Ja, sicher. Weil ich ein Jugendlicher war, der männlich sozialisiert wurde. Ich kenne das Gefühl, mich einer Frau untergeordnet zu fühlen – einer Chefin oder der eigenen Mutter - und das war anfangs unangenehm. Aber ich habe einen Prozess durchlaufen dürfen, bei dem ich langsam gemerkt habe, dass es ausbalanciert sein muss. Wenn man offen in Situationen hineingeht und einfach schaut, wo liegen die Kompetenzen, von wem kann ich mir was sagen lassen oder sogar was lernen, dann ist das ein Lernprozess.

Sind Sie Feminist?

Bubenarbeit gründet auf Feminismus. Ohne Feminismus gäbe es keine Bubenarbeit. Frauen stoßen nach wie vor Männer an und motivieren sie, sich zu verändern. Männer machen das anderen Männern gegenüber viel zu wenig. Wir sind da in der Minderheit.

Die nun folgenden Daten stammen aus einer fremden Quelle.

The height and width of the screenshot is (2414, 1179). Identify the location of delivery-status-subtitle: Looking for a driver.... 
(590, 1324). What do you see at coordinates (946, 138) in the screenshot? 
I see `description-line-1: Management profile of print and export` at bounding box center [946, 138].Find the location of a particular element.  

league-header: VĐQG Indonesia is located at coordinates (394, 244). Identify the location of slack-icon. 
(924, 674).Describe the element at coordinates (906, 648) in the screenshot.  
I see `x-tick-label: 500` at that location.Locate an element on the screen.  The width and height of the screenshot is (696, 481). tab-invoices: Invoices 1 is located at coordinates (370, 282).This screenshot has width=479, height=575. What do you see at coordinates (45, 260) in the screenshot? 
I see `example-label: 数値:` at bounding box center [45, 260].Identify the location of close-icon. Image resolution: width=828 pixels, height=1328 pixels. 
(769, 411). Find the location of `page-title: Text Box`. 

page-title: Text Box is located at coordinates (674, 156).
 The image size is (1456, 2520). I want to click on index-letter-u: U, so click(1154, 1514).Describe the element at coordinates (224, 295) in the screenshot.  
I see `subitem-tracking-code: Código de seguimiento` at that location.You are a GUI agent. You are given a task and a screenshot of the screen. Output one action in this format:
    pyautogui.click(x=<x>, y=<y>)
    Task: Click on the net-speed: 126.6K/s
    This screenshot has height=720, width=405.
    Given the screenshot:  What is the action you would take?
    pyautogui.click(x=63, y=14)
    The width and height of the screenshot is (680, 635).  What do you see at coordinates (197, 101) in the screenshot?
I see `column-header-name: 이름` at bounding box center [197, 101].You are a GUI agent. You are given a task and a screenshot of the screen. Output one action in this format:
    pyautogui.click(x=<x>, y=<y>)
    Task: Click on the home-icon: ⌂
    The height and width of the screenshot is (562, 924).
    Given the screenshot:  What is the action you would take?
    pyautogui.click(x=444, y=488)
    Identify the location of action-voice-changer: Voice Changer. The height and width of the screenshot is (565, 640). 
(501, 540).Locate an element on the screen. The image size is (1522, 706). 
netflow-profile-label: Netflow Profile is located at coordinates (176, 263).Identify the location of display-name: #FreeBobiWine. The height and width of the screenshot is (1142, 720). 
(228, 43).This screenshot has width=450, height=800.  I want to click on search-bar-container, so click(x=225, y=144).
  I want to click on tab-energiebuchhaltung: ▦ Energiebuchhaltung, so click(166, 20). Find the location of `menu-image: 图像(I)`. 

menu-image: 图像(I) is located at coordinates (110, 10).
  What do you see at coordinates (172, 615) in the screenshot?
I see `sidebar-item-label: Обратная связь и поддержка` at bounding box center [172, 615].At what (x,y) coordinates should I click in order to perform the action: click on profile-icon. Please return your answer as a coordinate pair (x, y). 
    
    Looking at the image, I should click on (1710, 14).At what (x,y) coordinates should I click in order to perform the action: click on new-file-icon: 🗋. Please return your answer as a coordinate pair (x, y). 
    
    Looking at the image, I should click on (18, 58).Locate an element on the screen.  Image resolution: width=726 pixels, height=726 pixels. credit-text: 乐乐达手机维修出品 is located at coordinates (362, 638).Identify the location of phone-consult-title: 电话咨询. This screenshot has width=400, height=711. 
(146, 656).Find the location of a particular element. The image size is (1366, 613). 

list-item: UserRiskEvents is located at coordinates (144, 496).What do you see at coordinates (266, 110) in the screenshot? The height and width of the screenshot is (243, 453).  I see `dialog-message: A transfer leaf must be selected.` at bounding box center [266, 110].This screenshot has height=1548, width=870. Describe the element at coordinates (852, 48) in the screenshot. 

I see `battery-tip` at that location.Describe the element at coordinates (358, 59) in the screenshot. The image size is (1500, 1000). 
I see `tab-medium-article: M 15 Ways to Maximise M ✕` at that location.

Philipp Leeb wurde 1972 in Wien geboren und arbeitete von 1997 bis 2010 als Lehrer. Seit 2007 ist er externer pädagogischer Berater des Bildungsministeriums zu Gender-Themen. 2008 gründete er den Bubenarbeit-Verein Poika. Der Name kommt aus dem Finnischen und bedeutet Junge oder Sohn. Leeb hat zwei Töchter und beschäftigt sich in seiner Freizeit mit Clownerie und Schauspielerei.

Saskia Blatakes, geboren 1981 in München, arbeitet als freie Journalistin in Wien.